Many readers will be grateful to the publisher for allowing the authors and the editors to include numerous high-quality illustrations. There are illustrations, among others, of the sculptures of the portal (with close-ups), other portals that serve as points of comparison, historical drawings and photographs, digital restitutions, microscopic images, maps and numerous figures dealing with technical observations. Many readers will also be grateful for the relative affordability of the volume, which should find its place on the shelves not only of major libraries, but also smaller ones and even of individual scholars and enthusiasts.

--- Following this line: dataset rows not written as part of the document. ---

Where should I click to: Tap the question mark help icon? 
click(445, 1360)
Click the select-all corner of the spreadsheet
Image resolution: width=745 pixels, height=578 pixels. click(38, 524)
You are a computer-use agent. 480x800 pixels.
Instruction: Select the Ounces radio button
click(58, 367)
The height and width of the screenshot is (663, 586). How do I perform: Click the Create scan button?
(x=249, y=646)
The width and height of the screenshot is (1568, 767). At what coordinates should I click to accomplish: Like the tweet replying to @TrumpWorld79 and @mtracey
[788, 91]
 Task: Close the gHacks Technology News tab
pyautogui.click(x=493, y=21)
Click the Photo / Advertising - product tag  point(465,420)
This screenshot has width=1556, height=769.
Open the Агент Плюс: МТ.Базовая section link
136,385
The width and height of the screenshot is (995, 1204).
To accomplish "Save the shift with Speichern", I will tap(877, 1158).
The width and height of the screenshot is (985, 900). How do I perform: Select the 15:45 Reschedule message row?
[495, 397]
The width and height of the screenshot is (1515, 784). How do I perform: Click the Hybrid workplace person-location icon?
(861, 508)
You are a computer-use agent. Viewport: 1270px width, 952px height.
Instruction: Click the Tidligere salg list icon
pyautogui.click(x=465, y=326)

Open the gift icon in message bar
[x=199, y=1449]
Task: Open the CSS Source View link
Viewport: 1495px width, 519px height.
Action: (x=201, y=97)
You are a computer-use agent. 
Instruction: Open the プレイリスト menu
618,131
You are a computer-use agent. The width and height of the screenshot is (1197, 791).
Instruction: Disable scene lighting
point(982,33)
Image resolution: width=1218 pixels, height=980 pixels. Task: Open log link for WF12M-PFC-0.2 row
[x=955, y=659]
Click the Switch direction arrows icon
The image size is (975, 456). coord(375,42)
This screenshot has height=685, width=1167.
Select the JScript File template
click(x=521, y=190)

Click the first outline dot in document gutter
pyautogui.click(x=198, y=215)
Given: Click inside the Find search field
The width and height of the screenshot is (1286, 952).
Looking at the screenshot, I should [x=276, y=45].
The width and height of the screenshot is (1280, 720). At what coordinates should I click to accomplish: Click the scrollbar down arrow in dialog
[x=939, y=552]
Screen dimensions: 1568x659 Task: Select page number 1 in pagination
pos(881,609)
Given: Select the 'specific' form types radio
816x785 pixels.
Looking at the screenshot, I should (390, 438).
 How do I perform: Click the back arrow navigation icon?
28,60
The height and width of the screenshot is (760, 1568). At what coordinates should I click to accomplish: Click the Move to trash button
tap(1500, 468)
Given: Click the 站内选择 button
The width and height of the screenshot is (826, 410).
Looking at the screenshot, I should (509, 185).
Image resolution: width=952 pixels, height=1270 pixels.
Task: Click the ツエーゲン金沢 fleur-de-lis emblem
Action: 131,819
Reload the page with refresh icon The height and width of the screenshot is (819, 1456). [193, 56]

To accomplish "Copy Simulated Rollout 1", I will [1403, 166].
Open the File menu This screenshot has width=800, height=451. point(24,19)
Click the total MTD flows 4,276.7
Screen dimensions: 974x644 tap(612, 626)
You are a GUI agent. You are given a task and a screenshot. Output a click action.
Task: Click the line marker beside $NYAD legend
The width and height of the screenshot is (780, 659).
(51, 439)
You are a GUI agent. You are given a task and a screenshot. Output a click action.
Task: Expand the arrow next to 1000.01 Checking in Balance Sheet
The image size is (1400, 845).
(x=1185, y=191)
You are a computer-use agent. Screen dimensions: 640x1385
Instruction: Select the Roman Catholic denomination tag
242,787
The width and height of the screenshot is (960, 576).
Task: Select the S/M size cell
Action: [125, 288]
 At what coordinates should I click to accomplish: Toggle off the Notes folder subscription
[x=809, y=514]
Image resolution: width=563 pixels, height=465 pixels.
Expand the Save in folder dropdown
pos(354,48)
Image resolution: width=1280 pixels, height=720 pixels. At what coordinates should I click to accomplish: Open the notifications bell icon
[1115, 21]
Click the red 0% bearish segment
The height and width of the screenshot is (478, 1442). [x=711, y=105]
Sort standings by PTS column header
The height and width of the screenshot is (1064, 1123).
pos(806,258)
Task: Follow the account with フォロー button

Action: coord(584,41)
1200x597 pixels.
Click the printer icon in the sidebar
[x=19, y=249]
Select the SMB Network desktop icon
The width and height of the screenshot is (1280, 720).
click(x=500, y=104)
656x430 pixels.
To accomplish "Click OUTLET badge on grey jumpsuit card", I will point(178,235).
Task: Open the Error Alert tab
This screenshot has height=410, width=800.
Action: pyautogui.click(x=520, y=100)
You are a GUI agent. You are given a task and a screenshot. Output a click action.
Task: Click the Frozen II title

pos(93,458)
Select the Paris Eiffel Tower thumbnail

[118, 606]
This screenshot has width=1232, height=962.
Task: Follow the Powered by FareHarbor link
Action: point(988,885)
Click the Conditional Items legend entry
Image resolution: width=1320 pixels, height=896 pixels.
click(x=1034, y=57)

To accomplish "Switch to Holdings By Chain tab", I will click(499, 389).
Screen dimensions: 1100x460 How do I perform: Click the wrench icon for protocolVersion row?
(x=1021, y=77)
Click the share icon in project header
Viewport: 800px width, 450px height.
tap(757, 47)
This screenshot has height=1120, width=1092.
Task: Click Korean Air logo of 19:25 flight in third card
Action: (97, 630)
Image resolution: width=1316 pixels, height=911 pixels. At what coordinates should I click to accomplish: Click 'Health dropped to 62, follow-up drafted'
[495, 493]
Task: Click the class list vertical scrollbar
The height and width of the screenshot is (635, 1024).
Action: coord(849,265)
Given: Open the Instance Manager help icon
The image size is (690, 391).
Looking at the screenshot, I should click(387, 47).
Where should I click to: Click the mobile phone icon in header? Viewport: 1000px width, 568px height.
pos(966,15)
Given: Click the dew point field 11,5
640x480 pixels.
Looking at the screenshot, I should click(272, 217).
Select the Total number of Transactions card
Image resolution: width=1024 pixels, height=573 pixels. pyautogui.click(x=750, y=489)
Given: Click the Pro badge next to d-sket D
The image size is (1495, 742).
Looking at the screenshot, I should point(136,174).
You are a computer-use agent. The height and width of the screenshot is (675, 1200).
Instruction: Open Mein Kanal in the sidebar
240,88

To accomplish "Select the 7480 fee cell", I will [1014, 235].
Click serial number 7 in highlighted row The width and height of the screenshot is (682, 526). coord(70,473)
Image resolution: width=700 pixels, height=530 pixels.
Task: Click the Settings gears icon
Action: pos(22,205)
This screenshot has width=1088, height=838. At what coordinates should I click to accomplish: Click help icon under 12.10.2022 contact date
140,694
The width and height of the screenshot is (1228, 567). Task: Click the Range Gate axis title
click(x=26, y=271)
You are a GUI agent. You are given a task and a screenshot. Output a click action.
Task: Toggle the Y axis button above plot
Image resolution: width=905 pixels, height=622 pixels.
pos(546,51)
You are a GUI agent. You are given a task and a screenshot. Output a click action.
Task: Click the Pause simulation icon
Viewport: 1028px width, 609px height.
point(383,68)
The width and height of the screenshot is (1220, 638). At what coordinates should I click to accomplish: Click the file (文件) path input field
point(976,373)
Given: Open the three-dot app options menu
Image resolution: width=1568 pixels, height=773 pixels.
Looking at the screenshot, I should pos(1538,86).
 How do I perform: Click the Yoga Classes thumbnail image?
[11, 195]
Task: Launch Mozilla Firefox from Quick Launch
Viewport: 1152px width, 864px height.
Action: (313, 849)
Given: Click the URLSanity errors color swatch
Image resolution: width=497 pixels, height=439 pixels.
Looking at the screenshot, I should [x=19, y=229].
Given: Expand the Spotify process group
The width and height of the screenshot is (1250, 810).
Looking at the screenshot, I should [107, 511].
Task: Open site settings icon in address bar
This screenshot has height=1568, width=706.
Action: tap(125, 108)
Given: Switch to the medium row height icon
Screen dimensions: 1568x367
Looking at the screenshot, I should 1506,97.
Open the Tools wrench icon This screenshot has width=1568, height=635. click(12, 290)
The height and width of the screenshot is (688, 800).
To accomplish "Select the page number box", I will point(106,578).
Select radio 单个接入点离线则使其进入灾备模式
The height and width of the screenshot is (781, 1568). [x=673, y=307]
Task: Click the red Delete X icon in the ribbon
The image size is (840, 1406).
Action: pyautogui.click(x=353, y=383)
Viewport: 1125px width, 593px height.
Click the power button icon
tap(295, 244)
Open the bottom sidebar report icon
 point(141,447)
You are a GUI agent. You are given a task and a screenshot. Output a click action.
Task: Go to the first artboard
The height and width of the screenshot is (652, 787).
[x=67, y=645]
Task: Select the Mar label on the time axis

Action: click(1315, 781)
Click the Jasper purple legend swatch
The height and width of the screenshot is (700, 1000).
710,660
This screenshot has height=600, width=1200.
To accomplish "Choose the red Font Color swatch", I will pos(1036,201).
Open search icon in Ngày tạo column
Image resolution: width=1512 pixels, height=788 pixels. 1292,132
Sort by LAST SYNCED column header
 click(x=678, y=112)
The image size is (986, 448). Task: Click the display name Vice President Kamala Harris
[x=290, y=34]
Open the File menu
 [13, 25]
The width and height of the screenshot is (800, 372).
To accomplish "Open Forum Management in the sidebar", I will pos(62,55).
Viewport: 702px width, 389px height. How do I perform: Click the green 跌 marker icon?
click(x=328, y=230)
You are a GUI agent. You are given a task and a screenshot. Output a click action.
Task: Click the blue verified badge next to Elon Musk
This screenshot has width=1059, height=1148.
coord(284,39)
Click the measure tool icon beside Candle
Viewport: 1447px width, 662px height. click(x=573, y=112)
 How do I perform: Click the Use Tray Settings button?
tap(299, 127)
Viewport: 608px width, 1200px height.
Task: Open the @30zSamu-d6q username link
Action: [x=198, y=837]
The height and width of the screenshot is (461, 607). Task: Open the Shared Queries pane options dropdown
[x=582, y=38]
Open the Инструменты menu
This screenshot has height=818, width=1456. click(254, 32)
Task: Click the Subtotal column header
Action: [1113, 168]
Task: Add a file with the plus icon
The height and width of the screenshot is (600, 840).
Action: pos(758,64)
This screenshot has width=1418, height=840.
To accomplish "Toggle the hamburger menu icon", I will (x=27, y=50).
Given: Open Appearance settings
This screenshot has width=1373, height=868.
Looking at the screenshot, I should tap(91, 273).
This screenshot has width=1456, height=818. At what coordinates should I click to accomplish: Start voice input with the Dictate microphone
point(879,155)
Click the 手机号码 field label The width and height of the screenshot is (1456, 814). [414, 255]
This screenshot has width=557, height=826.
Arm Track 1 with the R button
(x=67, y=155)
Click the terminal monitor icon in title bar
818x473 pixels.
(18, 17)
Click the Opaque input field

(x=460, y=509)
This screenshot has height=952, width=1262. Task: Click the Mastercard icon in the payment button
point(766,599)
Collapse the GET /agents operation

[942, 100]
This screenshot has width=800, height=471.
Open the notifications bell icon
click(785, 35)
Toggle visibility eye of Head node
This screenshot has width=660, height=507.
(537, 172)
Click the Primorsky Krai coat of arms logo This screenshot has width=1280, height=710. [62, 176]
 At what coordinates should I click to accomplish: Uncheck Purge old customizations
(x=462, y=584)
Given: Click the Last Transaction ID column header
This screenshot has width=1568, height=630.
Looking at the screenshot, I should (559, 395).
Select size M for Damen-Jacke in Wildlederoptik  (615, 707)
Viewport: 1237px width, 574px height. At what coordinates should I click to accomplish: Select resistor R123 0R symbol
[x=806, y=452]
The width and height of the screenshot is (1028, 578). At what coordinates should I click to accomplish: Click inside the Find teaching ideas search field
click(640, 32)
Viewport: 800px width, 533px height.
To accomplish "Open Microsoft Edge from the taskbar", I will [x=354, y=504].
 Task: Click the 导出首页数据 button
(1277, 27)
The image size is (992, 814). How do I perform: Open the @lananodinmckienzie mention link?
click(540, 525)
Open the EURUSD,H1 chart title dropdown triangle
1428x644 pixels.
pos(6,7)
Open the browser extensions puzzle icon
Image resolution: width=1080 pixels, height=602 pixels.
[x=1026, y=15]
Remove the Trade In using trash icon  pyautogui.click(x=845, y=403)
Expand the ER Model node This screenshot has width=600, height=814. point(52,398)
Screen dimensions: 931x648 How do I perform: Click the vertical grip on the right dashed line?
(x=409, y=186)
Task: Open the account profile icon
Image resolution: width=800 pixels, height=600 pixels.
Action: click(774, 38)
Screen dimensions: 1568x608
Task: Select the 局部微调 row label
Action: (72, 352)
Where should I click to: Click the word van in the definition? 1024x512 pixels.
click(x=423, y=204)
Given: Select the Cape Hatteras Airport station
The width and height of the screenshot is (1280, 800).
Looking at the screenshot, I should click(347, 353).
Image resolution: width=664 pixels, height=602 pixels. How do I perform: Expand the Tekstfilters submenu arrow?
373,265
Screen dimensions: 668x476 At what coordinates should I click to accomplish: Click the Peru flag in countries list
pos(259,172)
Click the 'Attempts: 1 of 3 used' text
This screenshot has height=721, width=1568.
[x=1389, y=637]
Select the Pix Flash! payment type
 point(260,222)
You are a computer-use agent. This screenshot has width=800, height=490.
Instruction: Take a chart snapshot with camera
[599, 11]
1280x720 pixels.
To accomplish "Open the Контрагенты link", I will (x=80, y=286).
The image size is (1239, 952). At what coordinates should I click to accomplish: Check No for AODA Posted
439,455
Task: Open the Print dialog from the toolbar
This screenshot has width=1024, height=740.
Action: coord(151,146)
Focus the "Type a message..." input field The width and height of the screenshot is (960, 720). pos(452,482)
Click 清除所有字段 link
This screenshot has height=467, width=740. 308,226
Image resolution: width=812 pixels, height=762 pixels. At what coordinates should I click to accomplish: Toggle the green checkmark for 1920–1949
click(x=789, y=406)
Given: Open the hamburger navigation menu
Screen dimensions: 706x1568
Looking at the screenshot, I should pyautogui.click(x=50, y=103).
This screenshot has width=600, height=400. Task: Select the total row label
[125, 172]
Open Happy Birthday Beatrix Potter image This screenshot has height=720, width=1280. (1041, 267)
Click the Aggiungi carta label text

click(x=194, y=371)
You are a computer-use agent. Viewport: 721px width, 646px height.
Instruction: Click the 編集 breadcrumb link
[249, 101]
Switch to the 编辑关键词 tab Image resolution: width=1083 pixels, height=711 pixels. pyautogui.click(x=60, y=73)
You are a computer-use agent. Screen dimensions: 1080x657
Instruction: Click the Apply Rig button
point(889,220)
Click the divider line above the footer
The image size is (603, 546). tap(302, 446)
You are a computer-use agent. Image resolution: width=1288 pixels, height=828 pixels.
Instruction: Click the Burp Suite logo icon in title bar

To conclude, the portal of the Cathedral of Saint-Maurice is lucky to have been subject not only to a decade-long restauration and to construction of an addition, which is safeguarding the results of the restauration, but also to careful—and passionate—attention by the authors, editors and publishers of the volume. The volume is an invaluable resource for anyone interested in Gothic sculpture and architecture, medieval archaeology and especially conservation and restauration of medieval sculptural monuments and of medieval polychromy. On the one hand, I am convinced that this volume will serve as an inspiration for future volumes on recently restored medieval (or, more generally, historical) monuments. On the other hand, I hope that it will lead to further scholarly attention being paid to the portal, the cathedral and the medieval and early modern town of Angers. The amount of information and the number of images under one cover certainly should make many researchers’ task easier.